Un millier de militants du français s’étaient donné rendez-vous au Monument National à Montréal pour sommer Québec de recourir la clause dérogatoire afin de se soustraire au jugement de la Cour suprême invalidant la loi 104.

Le rassemblement, organisé par la Société St-Jean-Baptiste de Montréal, a pris la forme d’un spectacle retraçant l’évolution de la lutte pour la défense de la langue française au Québec.

Plusieurs artistes, tels que les comédiens Dominique Pétin et Vincent Bilodeau, se sont succédé sur scène pour lire des textes ayant marqué l’histoire du débat linguistique, de Camille Laurin, à Gilles Vigneault, en passant par Jean-Paul Desbiens (frère Untel).

La loi 104 avait été adoptée à l’unanimité, en 2002, par l’Assemblée nationale du Québec, avec pour but de colmater une faille de la loi 101.

La Charte de la langue française, censée assurer la primauté de la langue française au Québec, laissait ouverte aux parents la possibilité d’inscrire leurs enfants à l’école anglaise publique après un passage par une des écoles anglaises privées non subventionnées existantes, surnommées écoles passerelles.

Mais un jugement de la Cour suprême du Canada en octobre 2009 est venu remettre en cause les dispositions de la loi 104. Le tribunal a estimé que Québec avait contrevenu à la Charte canadienne des droits et libertés en préconisant une solution sans nuance pour faire respecter un « choix politique valide ».
Le président de la Société St-Jean-Baptiste de Montréal, Mario Beaulieu

Mario Beaulieu, président de la Société St-Jean-Baptiste de Montréal

La Cour suprême a toutefois suspendu ce jugement et donné à Québec un délai d’une année afin d’adopter une autre approche.
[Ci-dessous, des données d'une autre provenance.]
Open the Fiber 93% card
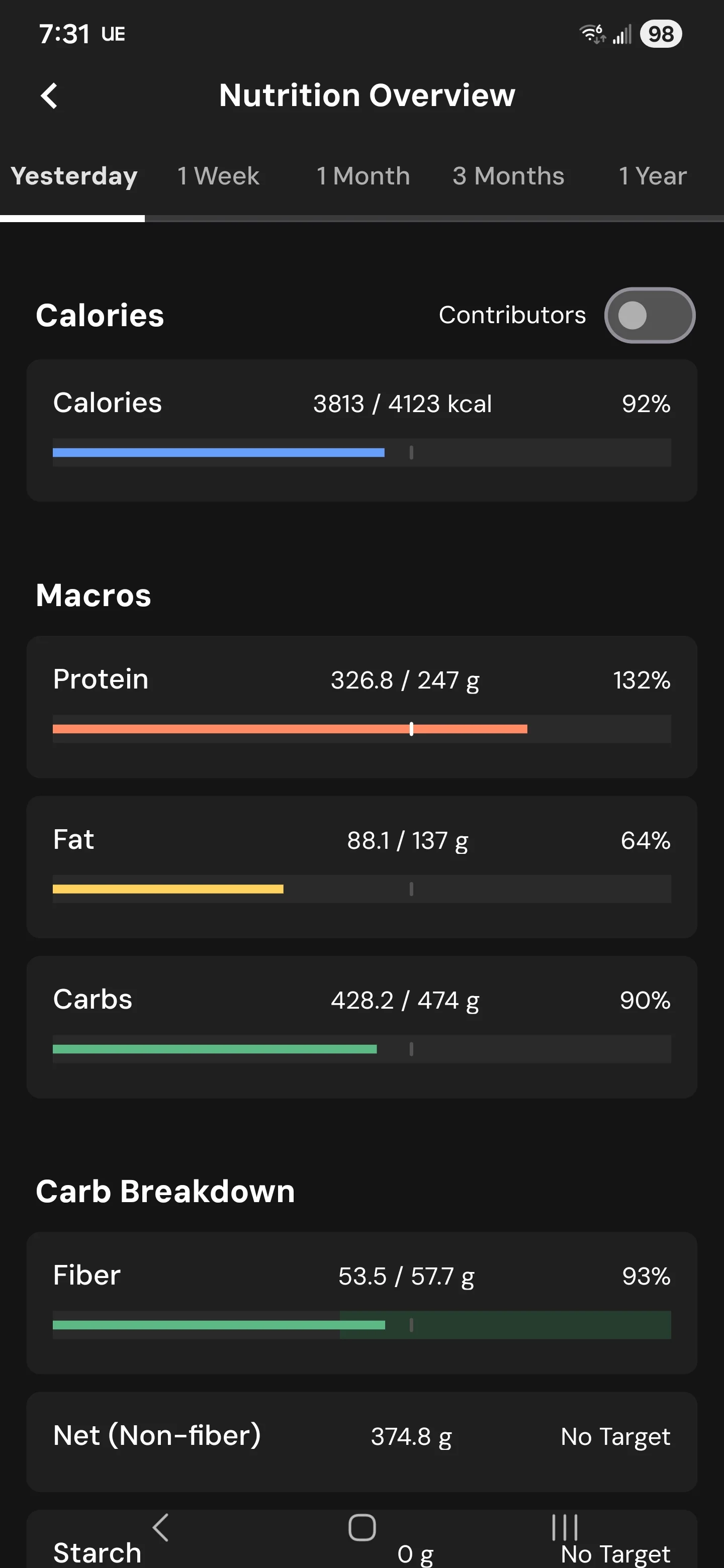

Pour le président de la Société St-Jean-Baptiste de Montréal, Mario Beaulieu, « c’est une corruption de la démocratie » et « complètement inacceptable ».

Il a exhorté le premier ministre Jean Charest à mettre fin à son ambiguïté et à appliquer sans tarder la loi 101 aux écoles anglaises non subventionnées.

Le chef du Bloc Québécois, Gilles Duceppes, le député du Parti québécois, Pierre Curzi, et la porte-parole de Québec Solidaire, Françoise David, ont pris part à cet événement et ont demandé au gouvernement de bouger rapidement dans ce dossier.

Ils ont utilisé la clause nonobstant pour rapatrier une constitution dont nous ne sommes pas signataires; nous, on va l’utiliser pour faire en sorte que notre langue soit protégée.

— Gilles Duceppe

Le rassemblement s’est conclu par une marche, qui n’avait pas été officiellement annoncée. Quelques centaines de manifestants se sont rendus aux bureaux de la ministre de la Culture et des Communications, Christine St-Pierre en scandant « Montréal en français ».